What you write must be the listing below in full, word for word, minus its pictures.
▬▬▬▬▬▬▬▬▬▬
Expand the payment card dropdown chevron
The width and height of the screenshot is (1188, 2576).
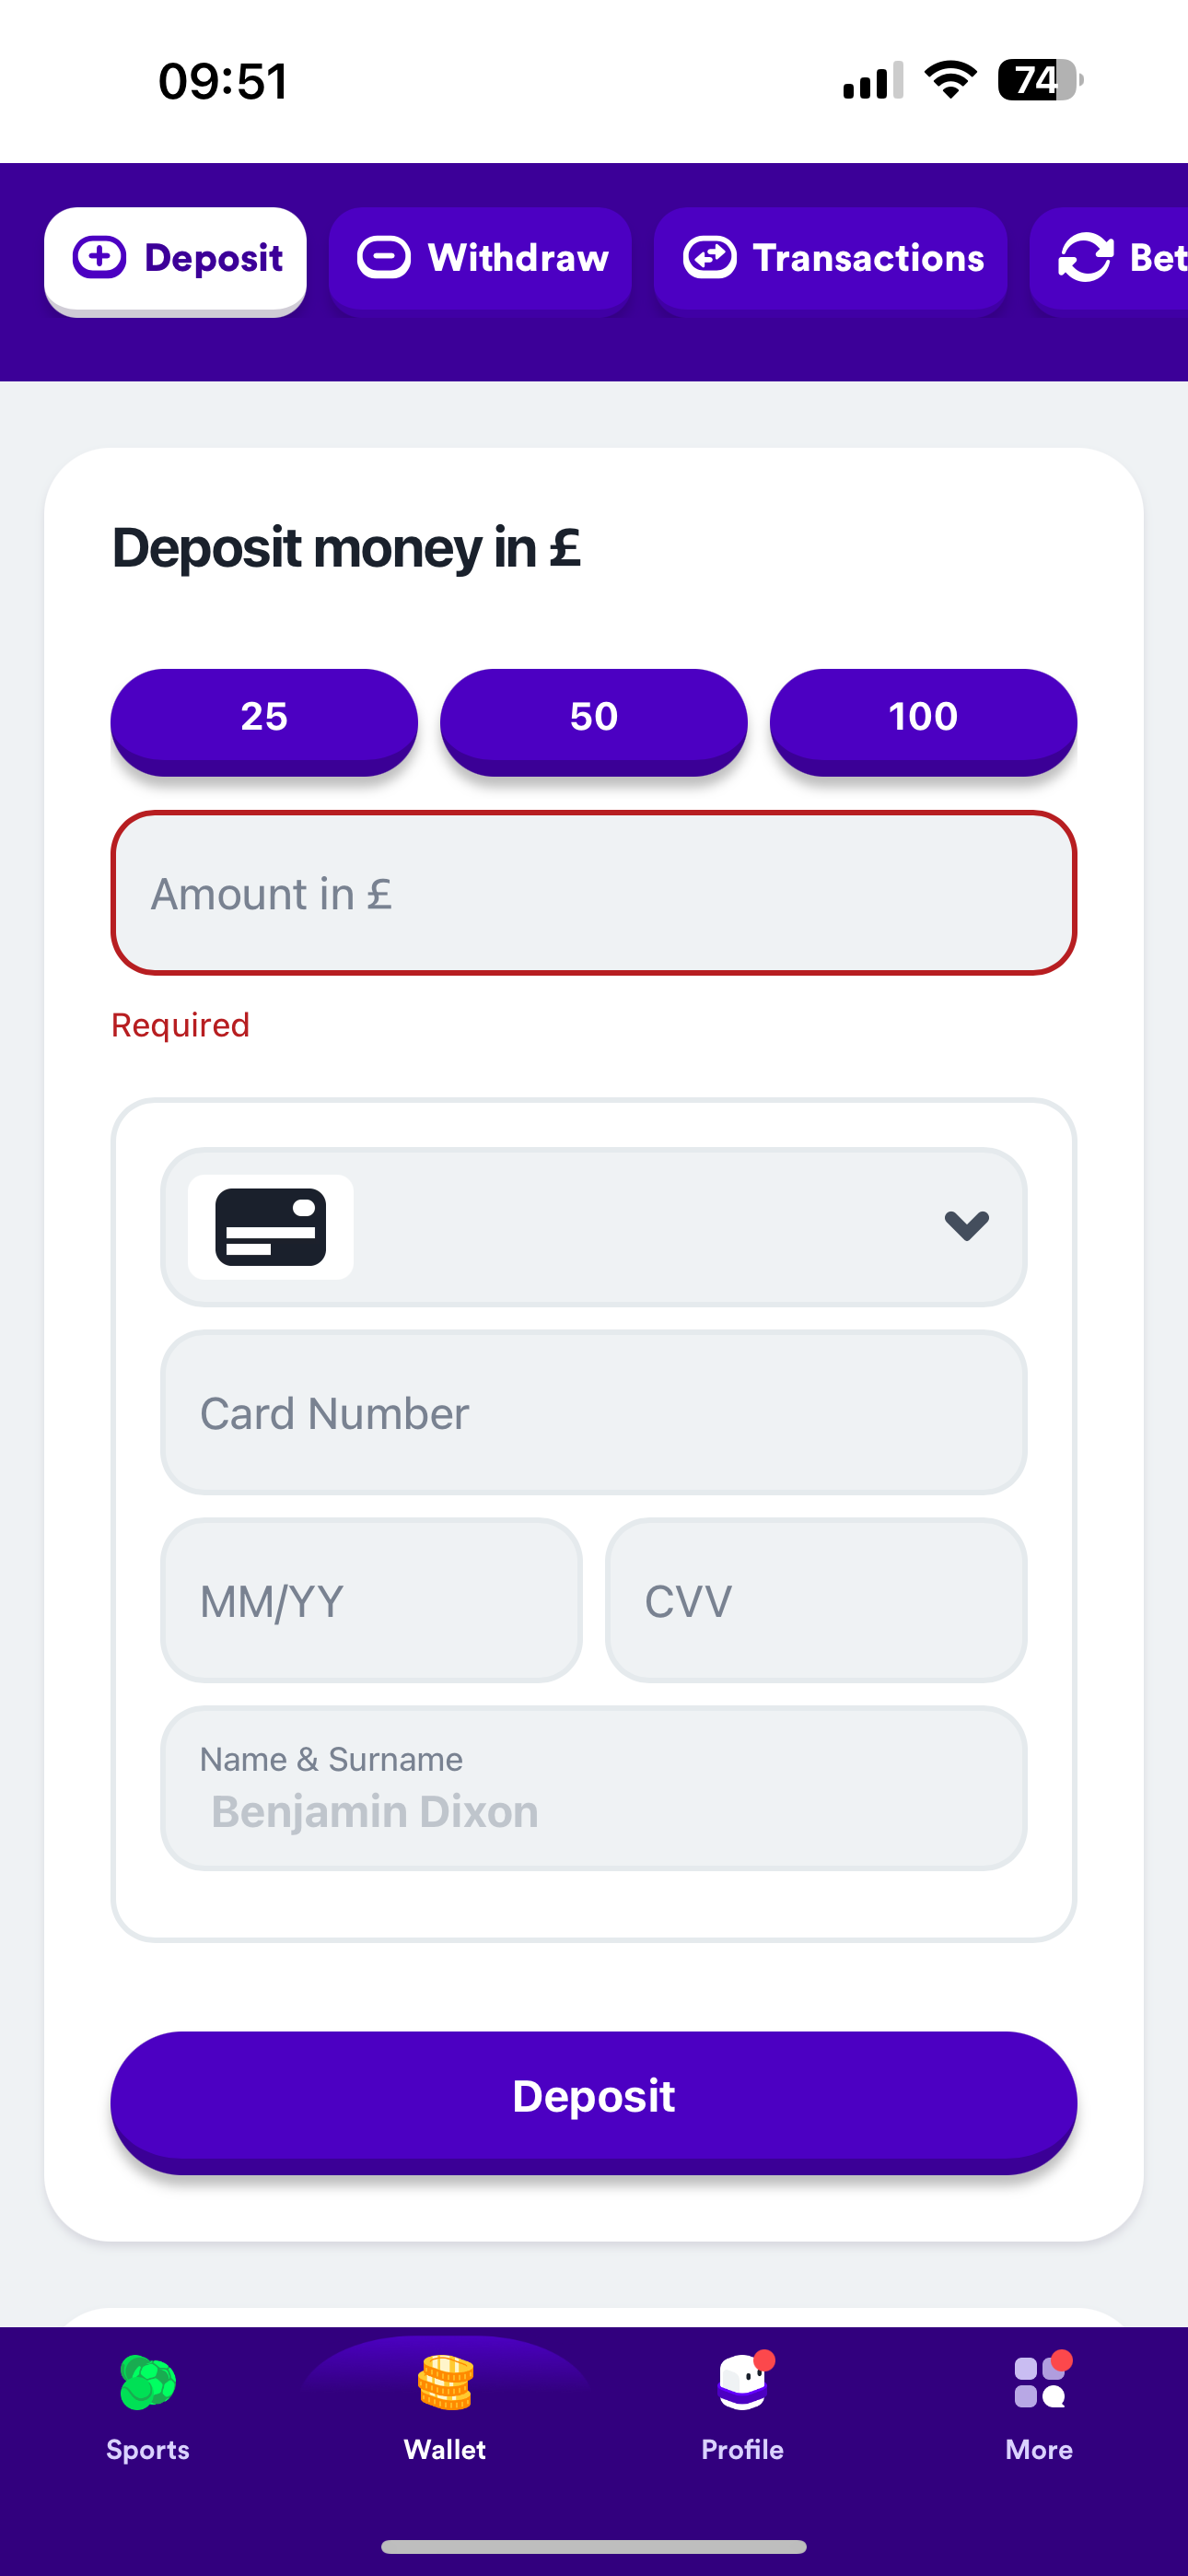[966, 1226]
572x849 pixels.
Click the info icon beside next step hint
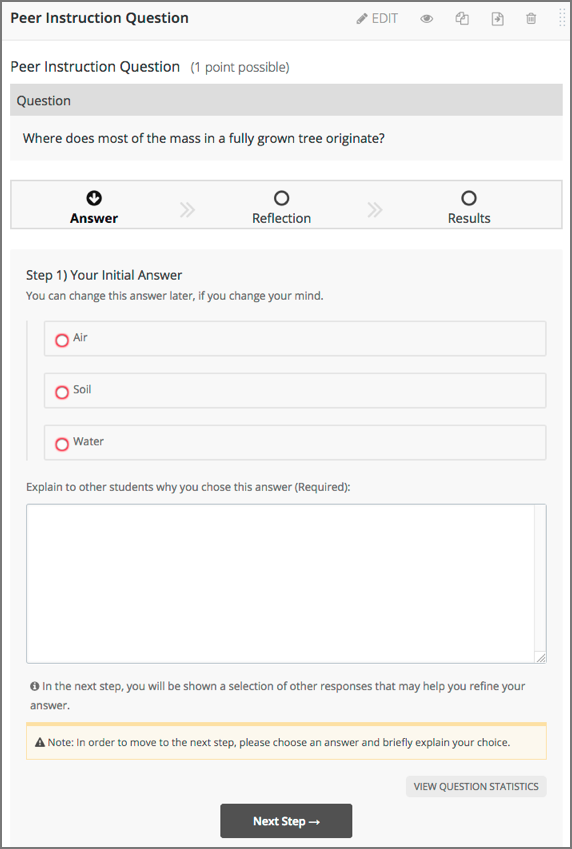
▬▬▬▬▬▬▬▬▬▬
> Response for this exercise:
Expand the payment card dropdown chevron
The width and height of the screenshot is (1188, 2576).
[966, 1226]
572x849 pixels.
Click the info icon beside next step hint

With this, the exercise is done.